1 - Elsewheres
Published online by Cambridge University Press: 04 January 2022
Summary
At the beginning, I played with the SoHo words … maybe it sounds very cynical, but at the time we were desperate, because everything was being torn down and we had to attract people. (Berenice Angremy, quoted in Currier, 2008: 260)
There is a triumphalism to telling the story of how 798 was saved from demolition that has been coupled with cynicism from the outset. It was a victory haunted by the belief of the key actors involved in its preservation that although the area had been saved from demolition, it was also set on an irrevocable course towards commercialization and regulation. What was once a settlement of subversive artists would inevitably make way for touristic consumption.

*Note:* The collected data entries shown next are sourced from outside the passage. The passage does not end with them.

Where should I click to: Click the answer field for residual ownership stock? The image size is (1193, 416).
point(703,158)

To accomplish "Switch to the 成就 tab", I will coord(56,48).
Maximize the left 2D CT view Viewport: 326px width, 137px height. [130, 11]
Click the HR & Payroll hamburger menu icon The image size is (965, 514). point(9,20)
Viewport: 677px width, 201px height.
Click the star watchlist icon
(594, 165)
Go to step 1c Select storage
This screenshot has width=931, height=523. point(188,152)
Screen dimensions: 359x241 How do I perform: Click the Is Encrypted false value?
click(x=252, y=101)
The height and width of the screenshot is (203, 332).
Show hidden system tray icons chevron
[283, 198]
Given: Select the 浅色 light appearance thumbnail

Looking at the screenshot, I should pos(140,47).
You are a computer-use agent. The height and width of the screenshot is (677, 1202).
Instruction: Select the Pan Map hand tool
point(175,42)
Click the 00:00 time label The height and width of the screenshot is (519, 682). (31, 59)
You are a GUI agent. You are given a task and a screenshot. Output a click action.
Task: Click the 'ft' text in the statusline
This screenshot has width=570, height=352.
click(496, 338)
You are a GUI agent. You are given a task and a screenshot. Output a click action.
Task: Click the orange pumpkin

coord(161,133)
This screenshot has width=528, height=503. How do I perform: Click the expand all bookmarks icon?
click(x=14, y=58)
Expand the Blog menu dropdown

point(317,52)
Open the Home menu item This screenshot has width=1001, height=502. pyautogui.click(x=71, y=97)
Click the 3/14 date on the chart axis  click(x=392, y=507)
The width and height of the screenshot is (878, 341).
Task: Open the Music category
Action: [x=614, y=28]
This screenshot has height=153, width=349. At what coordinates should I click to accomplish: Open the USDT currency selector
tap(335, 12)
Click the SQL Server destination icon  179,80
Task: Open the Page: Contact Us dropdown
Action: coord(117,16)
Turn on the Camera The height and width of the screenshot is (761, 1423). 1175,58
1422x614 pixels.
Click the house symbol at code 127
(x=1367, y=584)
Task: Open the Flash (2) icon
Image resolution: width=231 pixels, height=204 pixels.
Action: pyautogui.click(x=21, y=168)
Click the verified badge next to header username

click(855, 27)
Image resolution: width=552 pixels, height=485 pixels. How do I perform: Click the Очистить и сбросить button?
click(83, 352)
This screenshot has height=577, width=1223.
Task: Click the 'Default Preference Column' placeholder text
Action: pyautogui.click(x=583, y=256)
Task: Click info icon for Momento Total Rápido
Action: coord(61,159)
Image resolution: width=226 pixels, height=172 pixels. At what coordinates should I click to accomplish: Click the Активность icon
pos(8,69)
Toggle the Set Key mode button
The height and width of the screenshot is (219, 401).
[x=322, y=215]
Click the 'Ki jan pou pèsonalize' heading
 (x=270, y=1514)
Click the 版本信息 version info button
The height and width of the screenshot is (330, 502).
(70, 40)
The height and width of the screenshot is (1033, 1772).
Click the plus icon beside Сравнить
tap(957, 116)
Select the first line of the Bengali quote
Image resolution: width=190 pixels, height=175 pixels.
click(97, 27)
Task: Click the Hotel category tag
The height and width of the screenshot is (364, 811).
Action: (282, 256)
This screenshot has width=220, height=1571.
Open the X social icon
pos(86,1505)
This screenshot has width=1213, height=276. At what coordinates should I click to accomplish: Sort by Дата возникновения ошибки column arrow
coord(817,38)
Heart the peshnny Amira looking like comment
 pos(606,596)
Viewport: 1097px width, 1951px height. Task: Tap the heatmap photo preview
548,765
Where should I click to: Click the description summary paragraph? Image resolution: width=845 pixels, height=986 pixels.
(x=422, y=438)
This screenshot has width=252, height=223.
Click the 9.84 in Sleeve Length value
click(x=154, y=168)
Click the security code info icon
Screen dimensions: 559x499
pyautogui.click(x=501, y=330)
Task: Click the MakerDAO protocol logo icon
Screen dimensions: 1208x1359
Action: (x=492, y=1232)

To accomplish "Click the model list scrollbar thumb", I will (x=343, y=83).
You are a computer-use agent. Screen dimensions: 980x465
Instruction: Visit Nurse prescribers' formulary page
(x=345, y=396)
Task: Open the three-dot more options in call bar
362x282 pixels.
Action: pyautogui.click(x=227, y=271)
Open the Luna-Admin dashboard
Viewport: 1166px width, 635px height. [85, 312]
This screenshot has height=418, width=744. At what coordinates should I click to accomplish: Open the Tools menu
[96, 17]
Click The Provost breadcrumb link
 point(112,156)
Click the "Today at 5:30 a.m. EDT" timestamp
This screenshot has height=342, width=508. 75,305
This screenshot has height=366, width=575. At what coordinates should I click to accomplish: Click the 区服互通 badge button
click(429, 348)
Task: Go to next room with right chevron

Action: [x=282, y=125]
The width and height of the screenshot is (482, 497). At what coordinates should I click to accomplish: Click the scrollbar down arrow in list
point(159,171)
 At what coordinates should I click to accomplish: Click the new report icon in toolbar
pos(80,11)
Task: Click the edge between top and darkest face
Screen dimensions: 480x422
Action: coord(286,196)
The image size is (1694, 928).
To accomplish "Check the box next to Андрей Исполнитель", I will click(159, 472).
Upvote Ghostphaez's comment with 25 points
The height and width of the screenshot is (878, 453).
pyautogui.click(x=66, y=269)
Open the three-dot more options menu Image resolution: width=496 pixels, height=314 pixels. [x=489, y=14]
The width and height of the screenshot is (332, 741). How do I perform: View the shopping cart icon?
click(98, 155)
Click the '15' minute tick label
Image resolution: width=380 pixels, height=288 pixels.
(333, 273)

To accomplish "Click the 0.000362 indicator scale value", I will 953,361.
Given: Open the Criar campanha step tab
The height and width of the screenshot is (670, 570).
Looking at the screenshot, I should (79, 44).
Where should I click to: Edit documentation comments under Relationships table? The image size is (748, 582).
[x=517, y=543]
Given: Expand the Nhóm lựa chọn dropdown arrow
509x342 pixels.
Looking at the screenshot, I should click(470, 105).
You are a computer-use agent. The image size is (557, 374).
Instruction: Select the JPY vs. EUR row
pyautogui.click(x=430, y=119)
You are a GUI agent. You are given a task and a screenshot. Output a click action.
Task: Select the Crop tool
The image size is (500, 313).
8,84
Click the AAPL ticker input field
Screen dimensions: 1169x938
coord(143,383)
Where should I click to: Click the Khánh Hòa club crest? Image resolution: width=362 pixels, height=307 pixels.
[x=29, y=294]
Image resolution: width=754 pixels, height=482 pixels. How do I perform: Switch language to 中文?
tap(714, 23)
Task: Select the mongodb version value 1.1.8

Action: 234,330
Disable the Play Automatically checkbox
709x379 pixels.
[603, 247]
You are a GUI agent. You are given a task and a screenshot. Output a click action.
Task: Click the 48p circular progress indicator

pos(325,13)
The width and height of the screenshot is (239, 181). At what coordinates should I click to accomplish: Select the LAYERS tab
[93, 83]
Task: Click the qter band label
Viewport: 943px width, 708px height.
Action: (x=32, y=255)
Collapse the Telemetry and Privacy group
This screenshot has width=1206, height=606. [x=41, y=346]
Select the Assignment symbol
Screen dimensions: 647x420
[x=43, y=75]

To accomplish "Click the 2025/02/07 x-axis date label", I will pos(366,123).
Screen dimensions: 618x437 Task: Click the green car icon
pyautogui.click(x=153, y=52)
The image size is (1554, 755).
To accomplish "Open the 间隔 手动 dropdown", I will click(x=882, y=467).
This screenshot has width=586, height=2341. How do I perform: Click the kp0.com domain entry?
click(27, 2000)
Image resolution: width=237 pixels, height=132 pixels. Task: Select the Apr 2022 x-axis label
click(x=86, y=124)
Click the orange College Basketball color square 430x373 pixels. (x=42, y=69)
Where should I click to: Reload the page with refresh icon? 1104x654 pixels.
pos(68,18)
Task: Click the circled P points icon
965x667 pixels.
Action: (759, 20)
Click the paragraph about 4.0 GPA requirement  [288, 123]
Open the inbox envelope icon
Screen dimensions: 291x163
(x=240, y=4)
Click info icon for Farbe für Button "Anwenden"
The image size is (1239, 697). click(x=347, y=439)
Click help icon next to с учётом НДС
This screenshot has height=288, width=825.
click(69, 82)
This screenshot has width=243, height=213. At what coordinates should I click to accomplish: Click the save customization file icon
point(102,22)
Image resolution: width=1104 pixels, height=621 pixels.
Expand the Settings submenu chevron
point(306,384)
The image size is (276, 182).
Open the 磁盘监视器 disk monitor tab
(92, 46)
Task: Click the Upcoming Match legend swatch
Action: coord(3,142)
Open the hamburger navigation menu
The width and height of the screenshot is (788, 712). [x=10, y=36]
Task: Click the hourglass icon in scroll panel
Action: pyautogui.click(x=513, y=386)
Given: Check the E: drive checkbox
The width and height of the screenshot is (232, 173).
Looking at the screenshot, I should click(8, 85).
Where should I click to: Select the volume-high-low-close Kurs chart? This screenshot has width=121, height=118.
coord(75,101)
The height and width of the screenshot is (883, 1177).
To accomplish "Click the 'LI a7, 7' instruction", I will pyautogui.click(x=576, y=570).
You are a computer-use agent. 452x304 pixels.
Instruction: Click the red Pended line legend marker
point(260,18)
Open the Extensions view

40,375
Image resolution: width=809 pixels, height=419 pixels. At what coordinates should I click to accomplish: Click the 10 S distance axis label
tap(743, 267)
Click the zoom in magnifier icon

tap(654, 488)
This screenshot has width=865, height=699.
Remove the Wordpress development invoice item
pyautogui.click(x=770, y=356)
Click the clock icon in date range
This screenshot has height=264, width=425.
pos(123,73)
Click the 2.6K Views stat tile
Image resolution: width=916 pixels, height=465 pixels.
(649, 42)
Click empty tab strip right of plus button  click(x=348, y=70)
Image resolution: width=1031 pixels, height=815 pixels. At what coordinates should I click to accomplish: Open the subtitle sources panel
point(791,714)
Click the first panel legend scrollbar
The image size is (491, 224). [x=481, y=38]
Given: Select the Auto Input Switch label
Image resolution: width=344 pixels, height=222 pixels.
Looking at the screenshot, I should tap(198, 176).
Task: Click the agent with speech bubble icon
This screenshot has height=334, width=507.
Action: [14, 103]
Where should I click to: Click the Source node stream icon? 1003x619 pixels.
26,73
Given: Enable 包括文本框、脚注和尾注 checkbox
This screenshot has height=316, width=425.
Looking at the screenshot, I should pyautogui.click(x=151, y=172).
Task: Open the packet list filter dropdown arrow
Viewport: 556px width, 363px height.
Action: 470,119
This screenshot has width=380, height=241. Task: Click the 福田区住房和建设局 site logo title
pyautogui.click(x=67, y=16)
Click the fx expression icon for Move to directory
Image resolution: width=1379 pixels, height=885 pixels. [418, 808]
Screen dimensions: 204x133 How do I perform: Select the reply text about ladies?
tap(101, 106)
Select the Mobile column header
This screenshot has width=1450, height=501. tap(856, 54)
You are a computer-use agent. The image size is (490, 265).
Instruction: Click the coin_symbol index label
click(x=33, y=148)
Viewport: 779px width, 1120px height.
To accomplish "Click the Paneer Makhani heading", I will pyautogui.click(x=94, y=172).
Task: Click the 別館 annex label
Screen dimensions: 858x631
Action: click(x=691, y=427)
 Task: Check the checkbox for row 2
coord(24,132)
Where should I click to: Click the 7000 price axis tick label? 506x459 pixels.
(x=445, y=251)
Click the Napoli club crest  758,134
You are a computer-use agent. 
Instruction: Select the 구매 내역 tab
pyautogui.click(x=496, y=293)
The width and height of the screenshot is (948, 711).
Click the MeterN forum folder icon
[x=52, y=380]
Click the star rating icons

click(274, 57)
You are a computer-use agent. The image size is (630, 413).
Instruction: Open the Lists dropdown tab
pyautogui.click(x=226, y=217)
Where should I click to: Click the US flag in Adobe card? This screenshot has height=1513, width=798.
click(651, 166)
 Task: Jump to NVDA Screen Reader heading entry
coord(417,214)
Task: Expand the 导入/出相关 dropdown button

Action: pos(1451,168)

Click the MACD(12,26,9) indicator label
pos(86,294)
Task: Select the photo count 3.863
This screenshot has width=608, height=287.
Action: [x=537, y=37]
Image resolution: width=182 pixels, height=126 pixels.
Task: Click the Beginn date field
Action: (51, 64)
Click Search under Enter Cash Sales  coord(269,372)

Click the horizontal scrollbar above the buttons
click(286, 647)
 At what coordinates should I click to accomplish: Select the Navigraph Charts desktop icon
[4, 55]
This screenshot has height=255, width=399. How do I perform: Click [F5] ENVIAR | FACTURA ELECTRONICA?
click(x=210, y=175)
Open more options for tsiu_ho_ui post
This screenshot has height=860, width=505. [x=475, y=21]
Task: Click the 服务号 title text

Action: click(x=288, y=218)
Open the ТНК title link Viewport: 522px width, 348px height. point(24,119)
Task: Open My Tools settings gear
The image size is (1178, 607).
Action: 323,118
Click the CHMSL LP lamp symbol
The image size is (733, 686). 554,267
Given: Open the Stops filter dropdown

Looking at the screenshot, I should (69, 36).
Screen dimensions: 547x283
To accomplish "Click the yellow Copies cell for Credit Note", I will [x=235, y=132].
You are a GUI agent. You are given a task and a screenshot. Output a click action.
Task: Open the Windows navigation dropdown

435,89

The story of 798 is set in Beijing, and provides the inspiration for exploring the relationship between making art spaces and cities. The number ‘798’ refers to the address of a former manufacturing compound outside of the Fourth Ring Road in the Chaoyang District. Constructed by the Chinese and Soviets in the 1950s with the help of East German engineers in the Bauhaus style, the compound covers 64 hectares. It is comprised of multiple factory and office structures that formerly accommodated Asia's largest military electronics plant, which was run as a state-owned enterprise. The area was largely deindustrialized in the 1980s and 1990s.
The Seven Stars Group, a municipality-based management group, administers the compound. As manufacturing shut down and factory workers were laid off, the Seven Stars Group began leasing spaces in the 1990s to generate rents to help pay for the pensions owed to former workers. The large spaces and low rents attracted artists, and the timing was serendipitous, occurring in conjunction with other changes in Beijing's artistic scene: many artists had been displaced by the recent dismantling of another artist area in Beijing (Yuanmingyuan Artist Village); the prestigious Chinese Academy of Fine Arts (CAFA) had just relocated the campus in proximity to 798; and the 1990s was also a period in which many artists moved or came back to Beijing from elsewhere.
The story of artistic repurposing in 798 often extols its physical and community-oriented characteristics. It was a ‘perfect venue for art studios and exhibition halls’, which served in the early years as an underground village (Zhang, 2014).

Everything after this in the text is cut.